Regarding the rules and integrity I was thinking something like this:
- All registrations has a the name registered, a deadline and a source and target.
- If you are claiming a name for the first time, it will have an empty source and the destination would be basically your owner private key signature and certificate.
- If the registration is a transfer, the source refers to the previous registration of that name and a signature of the seller, while the target is again an owner signature and certificate.
- A registration release has a source and an empty target. Maybe there is some rest period in which a new claim is not allowed unless the old owner makes an explicit transfer to the new recipient.

About integrity, as usual each registration and the registration set are hashed and the Bitcoin payment includes a hash to the registration set.

[jbtcer]

Whether it would function as a Bitcoin sidechain is one question, but whether people would actually use it seems to be the far more pressing one in my mind.  It's a field which hasn't really experienced the levels of success people often assumed would come naturally.  One of the earliest altcoins, Namecoin, tried to serve this niche, along with the subsequent projects mendace mentioned in their post.  But from what I've seen, they've never really had any significant levels of adoption.  Personally, I don't see how building the same sort of service upon Bitcoin would garner any fresh interest in the concept.

It's difficult enough getting the masses to accept and understand Bitcoin as money, let alone as a means to secure domain names.  

You have a point there, of course.

On the other, hand I think things are taking a very dark turn lately. Governments all over the world are seeing how its Fiat toy is dying, and are getting nervous. They are releasing CBDCs upon their population for total control. I expect that will make many more people interested in having a truly decentralized and censor resistant DNS service based upon THE one truly decentralized and censor resistant blockchain. Hopefully I am wrong and we do not get to that point.

But yeah, maybe the need is not there yet.
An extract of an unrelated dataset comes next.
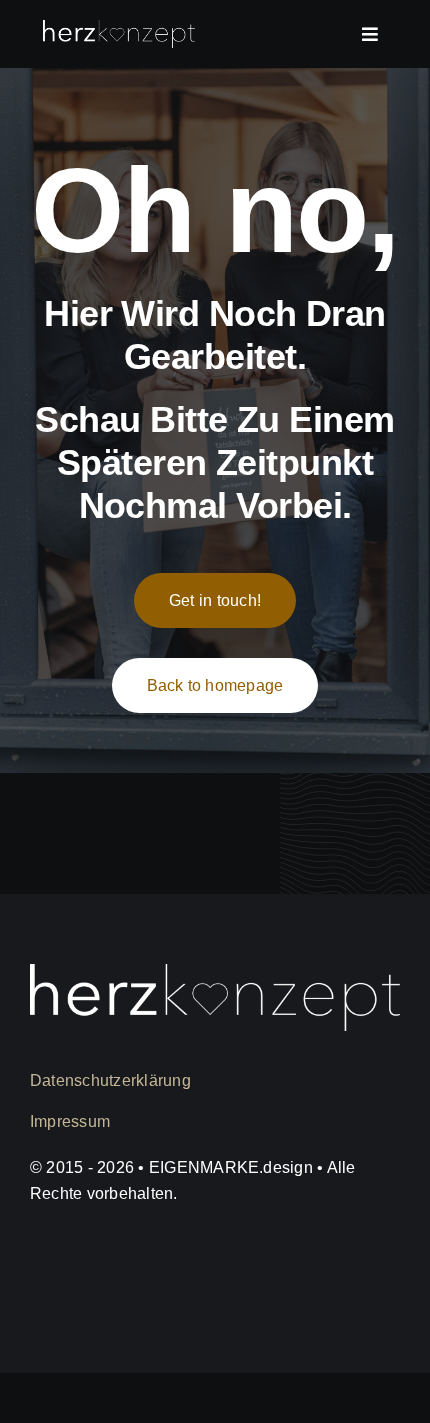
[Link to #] (370, 34)
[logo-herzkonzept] (119, 29)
I think the system is feasible and if/when the need arises, it can be done in a relatively short time.

[DooMAD]

On the other, hand I think things are taking a very dark turn lately. Governments all over the world are seeing how its Fiat toy is dying, and are getting nervous. They are releasing CBDCs upon their population for total control. I expect that will make many more people interested in having a truly decentralized and censor resistant DNS service based upon THE one truly decentralized and censor resistant blockchain. Hopefully I am wrong and we do not get to that point.

But yeah, maybe the need is not there yet. I think the system is feasible and if/when the need arises, it can be done in a relatively short time.

That's fair.  I suppose the "if you build it, they will come" argument would have to kick in at some point if things do worsen.  Some people being willing and able to benefit from such a system is better than none.  Based on the way things are going, I could envision a bleak future when a "free internet" will be in direct competition with a government-mandated one.  The demand may well be there one day, so it's better to be prepared.

[Artemis3]

But Namecoin was going to have its own blockchain no? Whatever happened to this?